WORK REQUIRED - Down to the last line, set the entries down again exactly.

DATASET RECORDS -
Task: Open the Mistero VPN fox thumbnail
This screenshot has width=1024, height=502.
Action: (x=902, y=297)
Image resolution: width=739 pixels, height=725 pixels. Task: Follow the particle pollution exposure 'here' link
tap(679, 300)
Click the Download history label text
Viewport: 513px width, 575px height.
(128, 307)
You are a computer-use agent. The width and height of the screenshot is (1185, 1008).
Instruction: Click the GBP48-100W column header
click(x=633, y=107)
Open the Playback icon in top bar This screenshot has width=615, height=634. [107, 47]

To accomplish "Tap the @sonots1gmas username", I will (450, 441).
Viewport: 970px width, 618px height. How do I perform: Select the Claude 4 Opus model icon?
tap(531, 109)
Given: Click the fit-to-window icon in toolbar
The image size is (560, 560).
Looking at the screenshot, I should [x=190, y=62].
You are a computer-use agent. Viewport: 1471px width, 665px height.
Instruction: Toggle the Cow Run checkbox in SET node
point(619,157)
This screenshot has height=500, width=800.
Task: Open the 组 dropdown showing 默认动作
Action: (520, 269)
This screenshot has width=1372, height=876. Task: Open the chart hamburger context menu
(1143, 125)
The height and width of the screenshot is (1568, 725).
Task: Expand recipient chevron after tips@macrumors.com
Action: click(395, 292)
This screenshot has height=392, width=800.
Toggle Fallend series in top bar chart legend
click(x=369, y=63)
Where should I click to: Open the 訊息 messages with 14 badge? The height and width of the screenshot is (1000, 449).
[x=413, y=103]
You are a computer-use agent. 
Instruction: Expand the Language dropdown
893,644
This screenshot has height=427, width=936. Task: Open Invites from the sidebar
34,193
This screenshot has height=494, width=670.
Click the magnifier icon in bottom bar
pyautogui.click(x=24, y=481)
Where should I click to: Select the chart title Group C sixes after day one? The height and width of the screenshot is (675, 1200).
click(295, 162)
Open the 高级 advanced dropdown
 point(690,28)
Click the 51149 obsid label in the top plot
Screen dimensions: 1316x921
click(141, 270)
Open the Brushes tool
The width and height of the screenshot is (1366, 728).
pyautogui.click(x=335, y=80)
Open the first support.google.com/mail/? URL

ANSWER TO THIS EXERCISE -
Task: Open the Mistero VPN fox thumbnail
This screenshot has width=1024, height=502.
Action: (x=902, y=297)
Image resolution: width=739 pixels, height=725 pixels. Task: Follow the particle pollution exposure 'here' link
tap(679, 300)
Click the Download history label text
Viewport: 513px width, 575px height.
(128, 307)
You are a computer-use agent. The width and height of the screenshot is (1185, 1008).
Instruction: Click the GBP48-100W column header
click(x=633, y=107)
Open the Playback icon in top bar This screenshot has width=615, height=634. [107, 47]

To accomplish "Tap the @sonots1gmas username", I will (450, 441).
Viewport: 970px width, 618px height. How do I perform: Select the Claude 4 Opus model icon?
tap(531, 109)
Given: Click the fit-to-window icon in toolbar
The image size is (560, 560).
Looking at the screenshot, I should [x=190, y=62].
You are a computer-use agent. Viewport: 1471px width, 665px height.
Instruction: Toggle the Cow Run checkbox in SET node
point(619,157)
This screenshot has height=500, width=800.
Task: Open the 组 dropdown showing 默认动作
Action: (520, 269)
This screenshot has width=1372, height=876. Task: Open the chart hamburger context menu
(1143, 125)
The height and width of the screenshot is (1568, 725).
Task: Expand recipient chevron after tips@macrumors.com
Action: click(395, 292)
This screenshot has height=392, width=800.
Toggle Fallend series in top bar chart legend
click(x=369, y=63)
Where should I click to: Open the 訊息 messages with 14 badge? The height and width of the screenshot is (1000, 449).
[x=413, y=103]
You are a computer-use agent. 
Instruction: Expand the Language dropdown
893,644
This screenshot has height=427, width=936. Task: Open Invites from the sidebar
34,193
This screenshot has height=494, width=670.
Click the magnifier icon in bottom bar
pyautogui.click(x=24, y=481)
Where should I click to: Select the chart title Group C sixes after day one? The height and width of the screenshot is (675, 1200).
click(295, 162)
Open the 高级 advanced dropdown
 point(690,28)
Click the 51149 obsid label in the top plot
Screen dimensions: 1316x921
click(141, 270)
Open the Brushes tool
The width and height of the screenshot is (1366, 728).
pyautogui.click(x=335, y=80)
Open the first support.google.com/mail/? URL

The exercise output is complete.